New York Times bestselling author and psychotherapist Lori Gottlieb headlined the Virtual Lion of Judah Celebration on Dec. 3, detailing her own journey with therapy, as well as her experiences with four patients dealing with an array of personal issues.
Lions of Judah, an international organization of more than 17,500 women, is a network of women who have each made a commitment of at least $5,000 toward their local Jewish Federation. The Philadelphia contingent had more than 200 Lions registered for the celebration, an annual occurrence that would have typically taken place at a lively event space. Past affairs, like a 2013 luncheon at the Arts Ballroom, have raised more than $1 million.
Gottlieb, in conversation with local book blogger Kirsten Wilf Baritz, was an obvious choice to address the women, according to Kelly Dash, event co-chair. The combination of her interests as a therapist and as a Jewish woman, plus her name recognition to the women organizing the event, brought her into Lion living rooms. Gottlieb’s appearance was made possible by a donation from Joan Garde.

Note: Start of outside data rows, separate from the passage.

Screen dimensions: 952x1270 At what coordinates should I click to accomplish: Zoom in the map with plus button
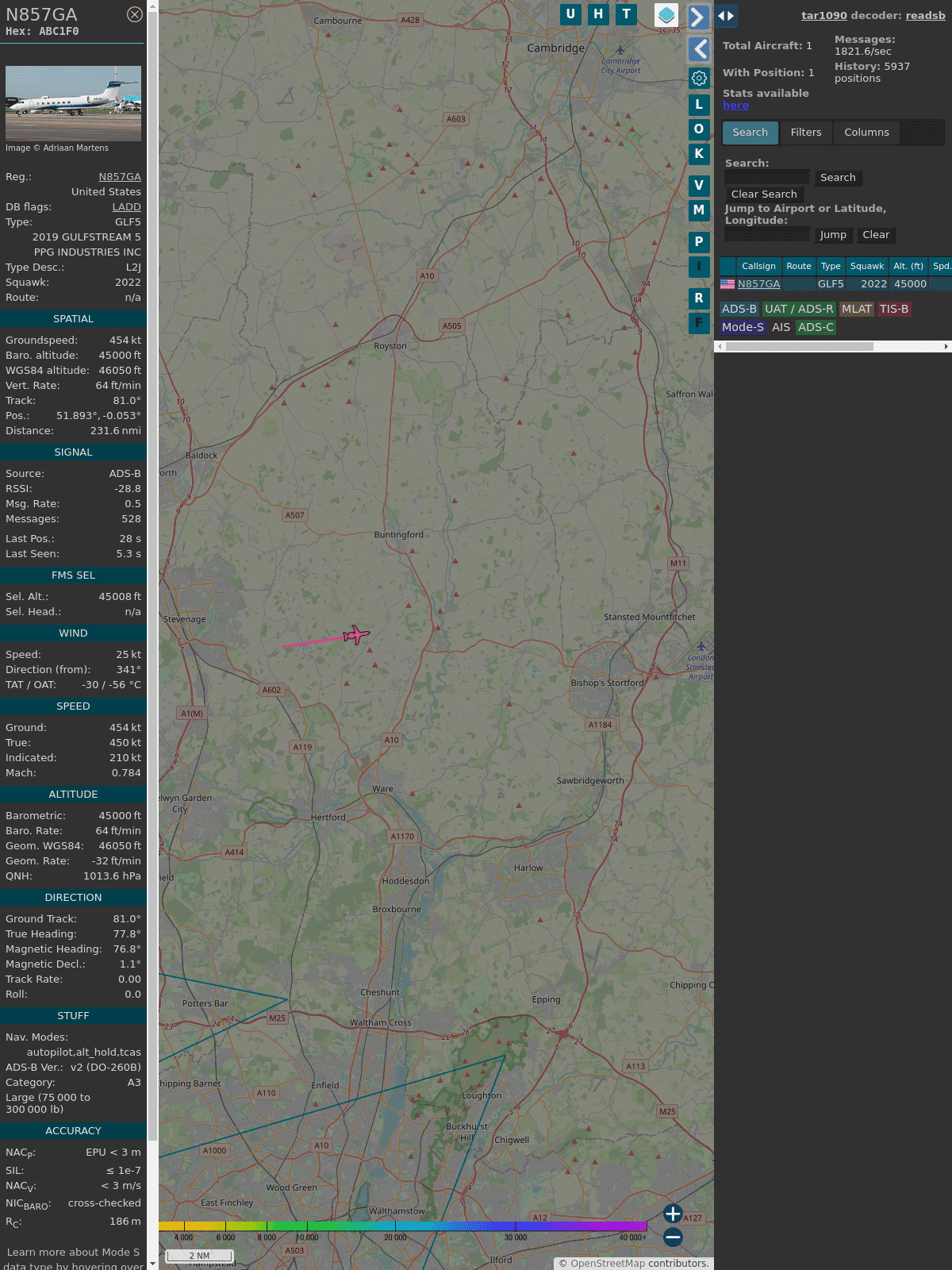click(x=673, y=1214)
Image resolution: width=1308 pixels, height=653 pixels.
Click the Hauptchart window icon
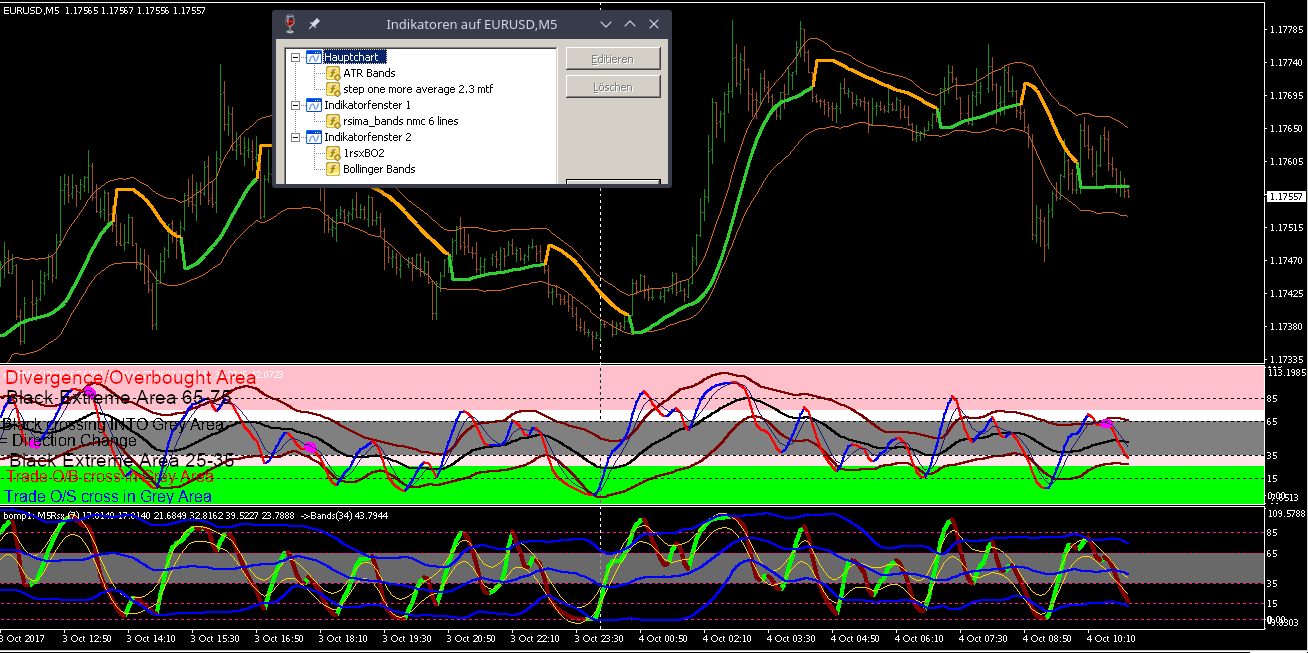click(x=313, y=57)
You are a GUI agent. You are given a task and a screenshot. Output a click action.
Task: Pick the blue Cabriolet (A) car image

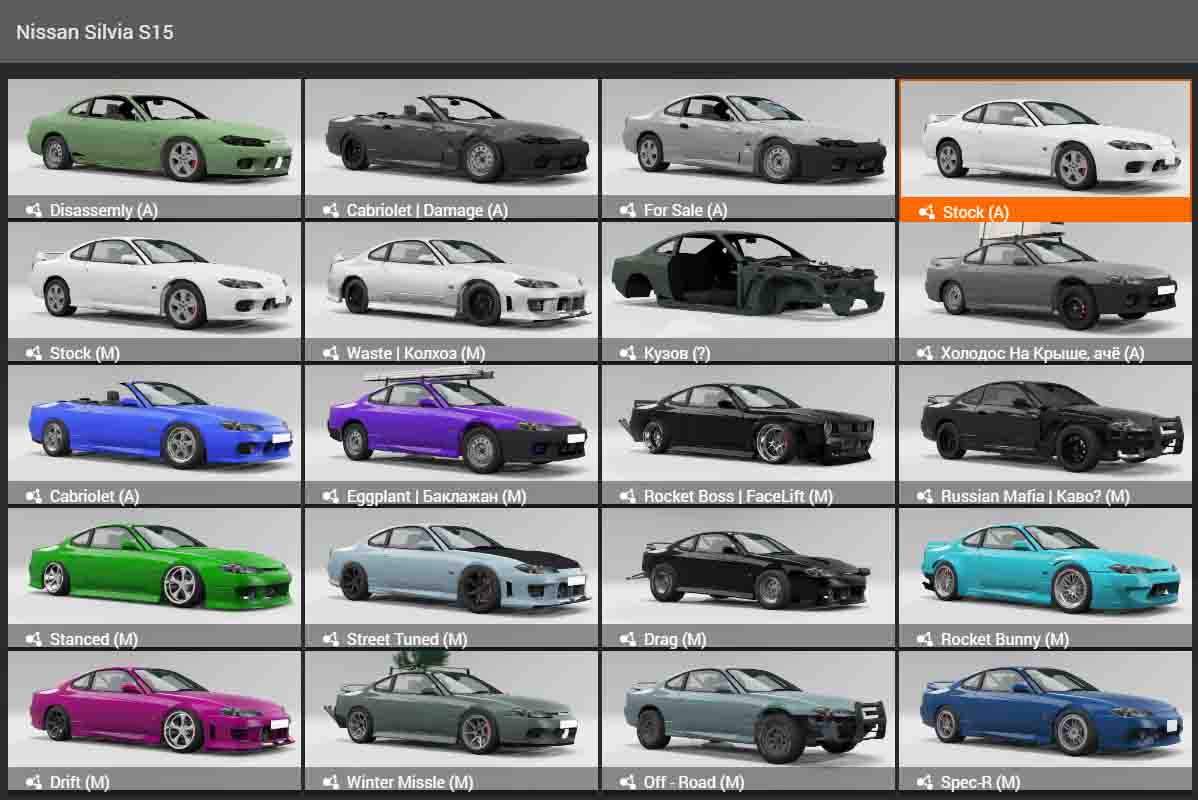[x=154, y=424]
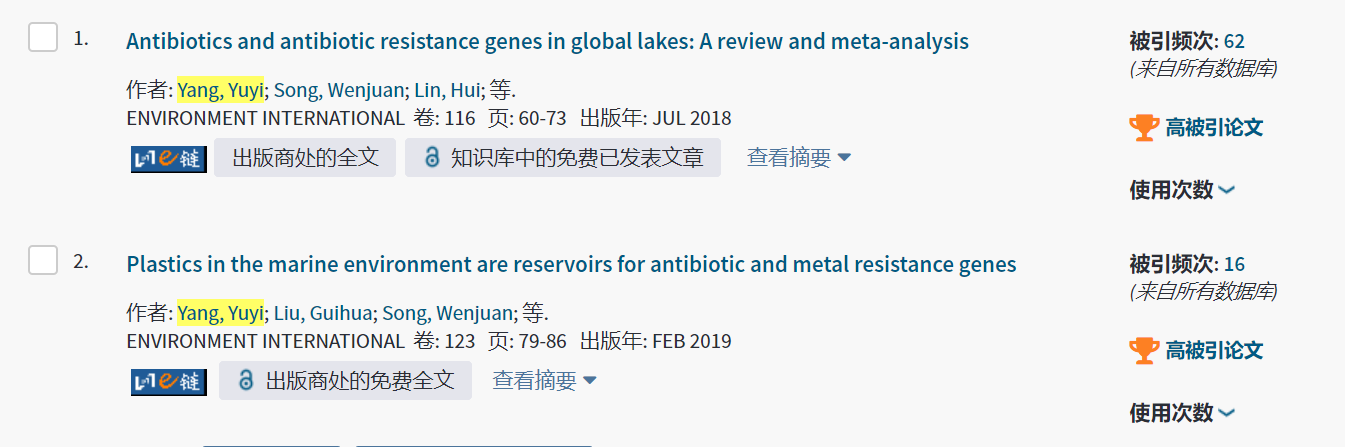The width and height of the screenshot is (1345, 447).
Task: Click highly cited trophy icon for result 1
Action: [x=1143, y=127]
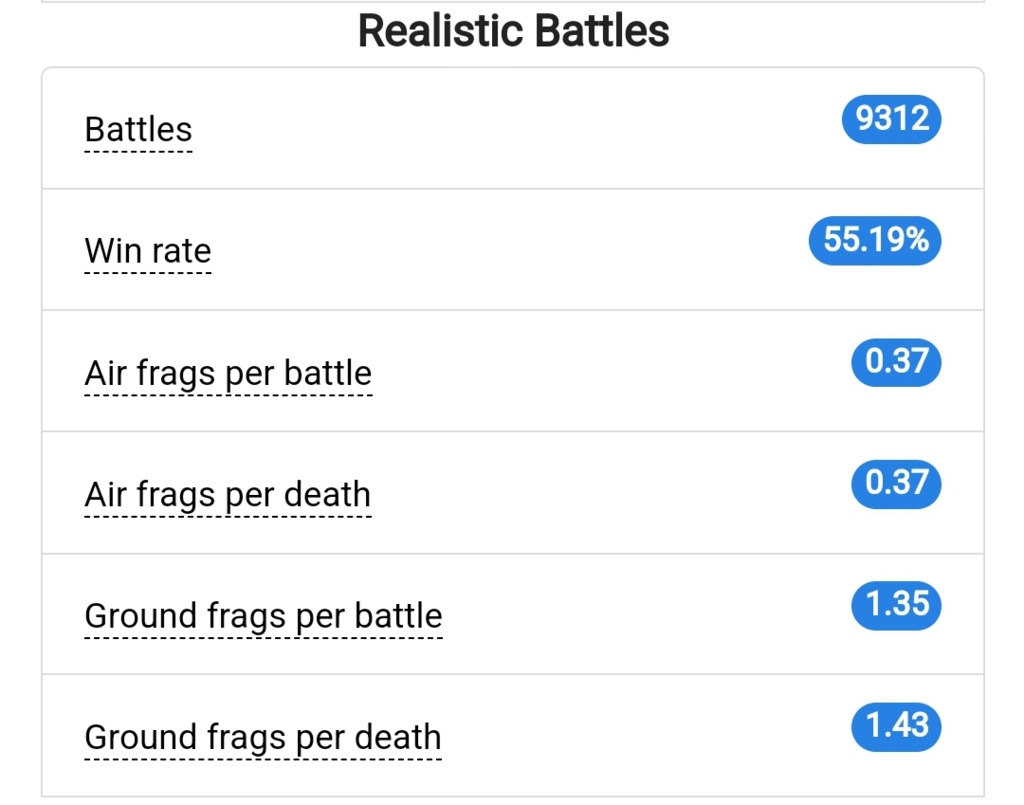Select the Win rate label

pos(148,251)
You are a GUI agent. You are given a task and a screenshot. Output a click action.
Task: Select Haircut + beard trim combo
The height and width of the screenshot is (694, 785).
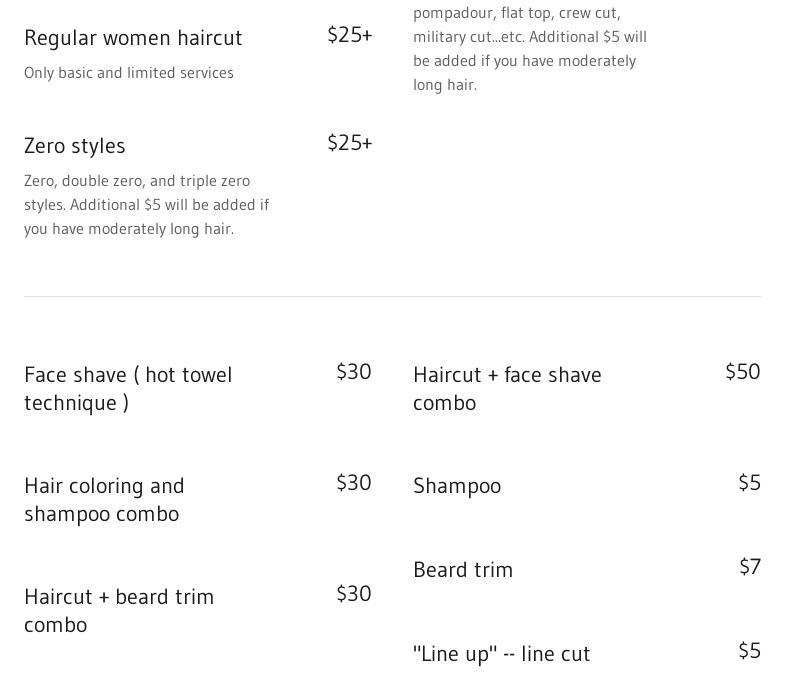click(x=119, y=610)
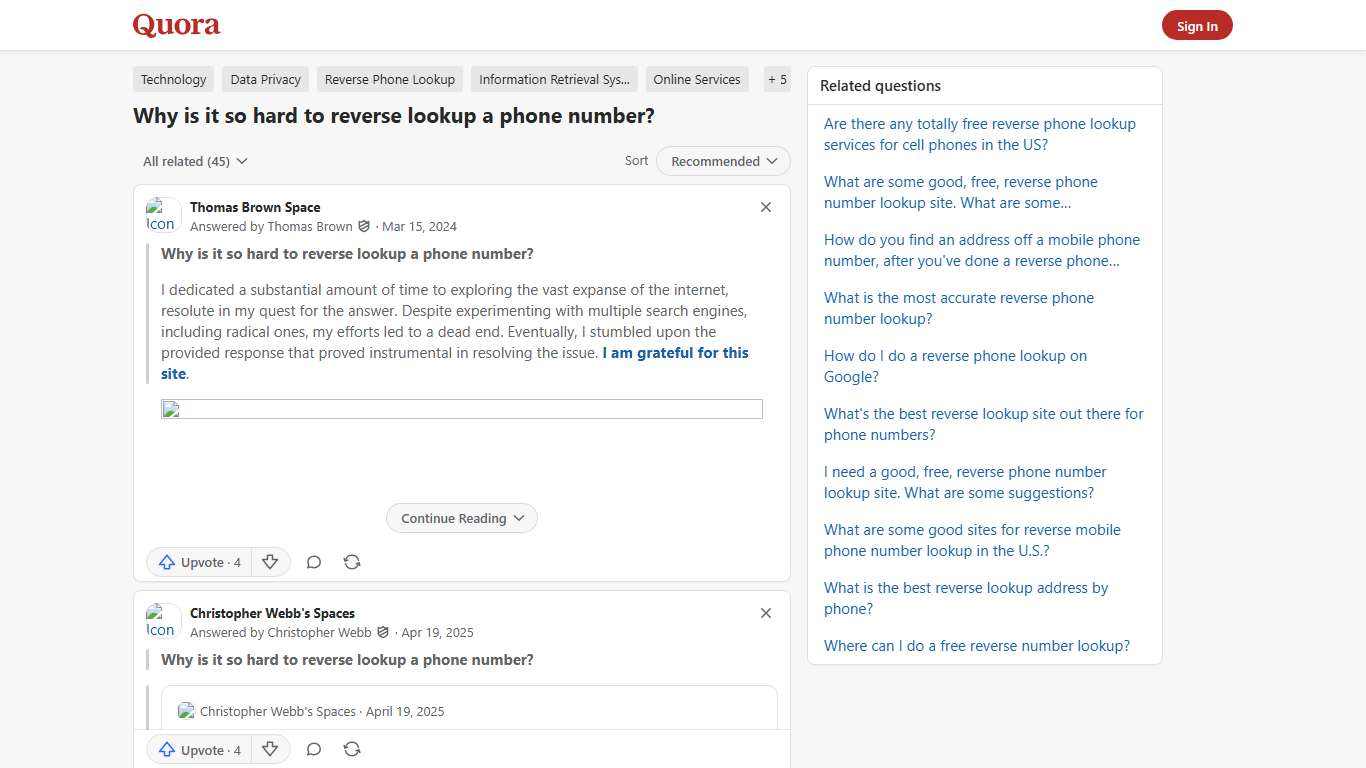Share Thomas Brown's answer
Viewport: 1366px width, 768px height.
click(x=352, y=562)
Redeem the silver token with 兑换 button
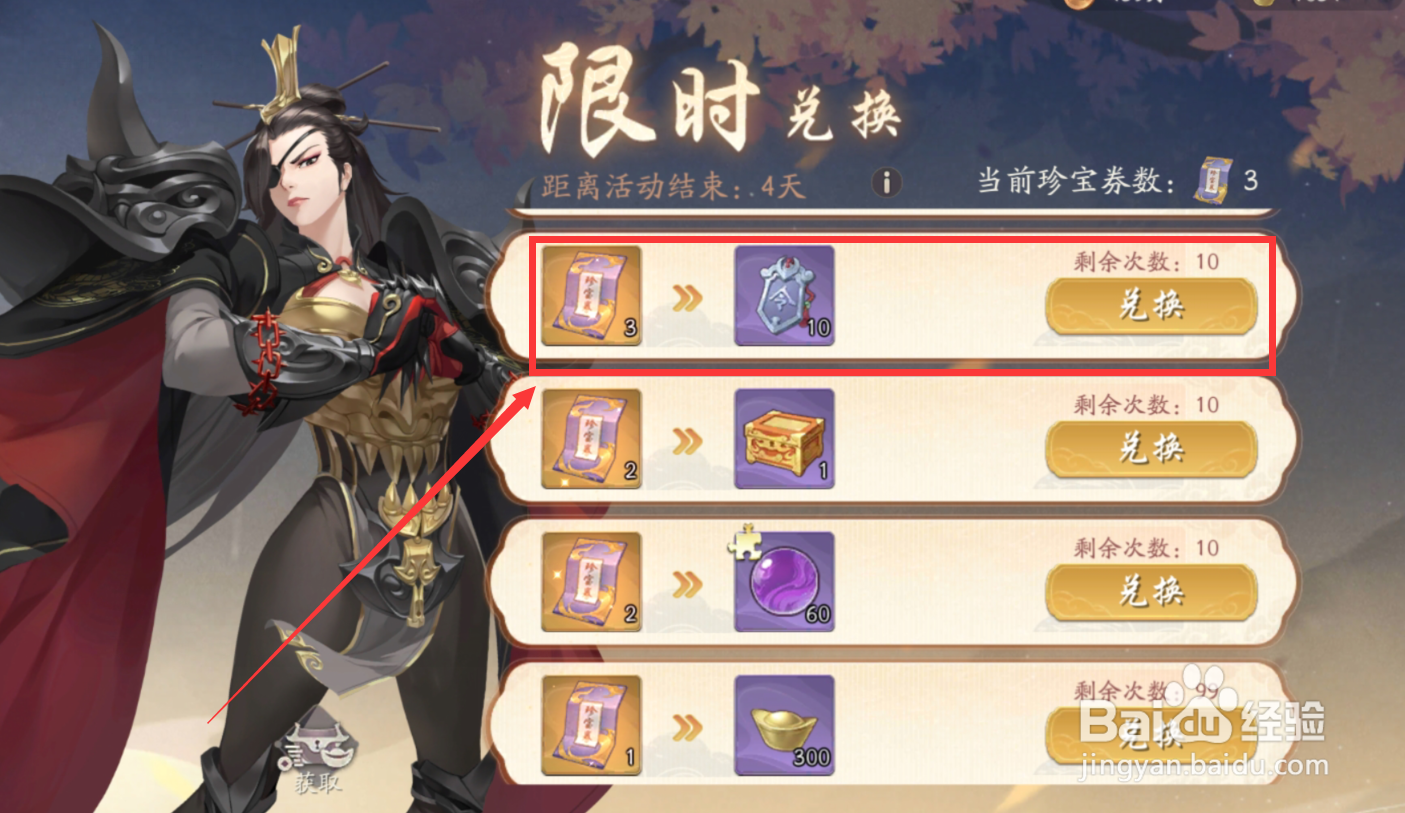Image resolution: width=1405 pixels, height=813 pixels. pyautogui.click(x=1151, y=306)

The topic of discussion was Gottlieb’s 2019 memoir, “Maybe You Should Talk To Someone.” Part of the reason for the popularity of the book, Gottlieb said, was that she didn’t clean herself up for publication.
“It’s so real, and authentic and relatable,” Gottlieb said, Baritz saying the last one with Gottlieb at the same time.
The two women discussed Gottlieb’s thoughts on the difference between presentation and reality, and how to keep oneself grounded during the pandemic.
Gottlieb’s talk, and the whole celebration, was introduced by Jewish Federation of Greater Philadelphia Chair of Women’s Philanthropy Julie Savitch. Savitch, joking that she had still decided to wear makeup and heels despite delivering her speech from a Jewish Federation board room, kicked off the evening with a litany of thank yous, underlining how much she was looking forward to the day that the Lions could roar together again, in person.
“Next year in a ballroom?” Savitch asked, hopefully.
Following several shorter segments — an in-memoriam tribute to recently passed Lions Leah Mazer and Irma Malissa, a pretaped round-up of thank you’s from beneficiaries of Lion-funded projects, and addresses from event co-chair Jessica Solomon and Campaign Chair of Women’s Philanthropy Tracy Gordon — the evening’s main event began.
The Virtual Lion of Judah Celebration closed with a short thank-you from Dash, who directed the Lions toward some of the real fun for the evening: a chance to catch up with Lions that they haven’t seen since the spring in virtual breakout rooms.
“Seeing the whole event come together, it was really cool,” Dash said. “I would love to see it again.”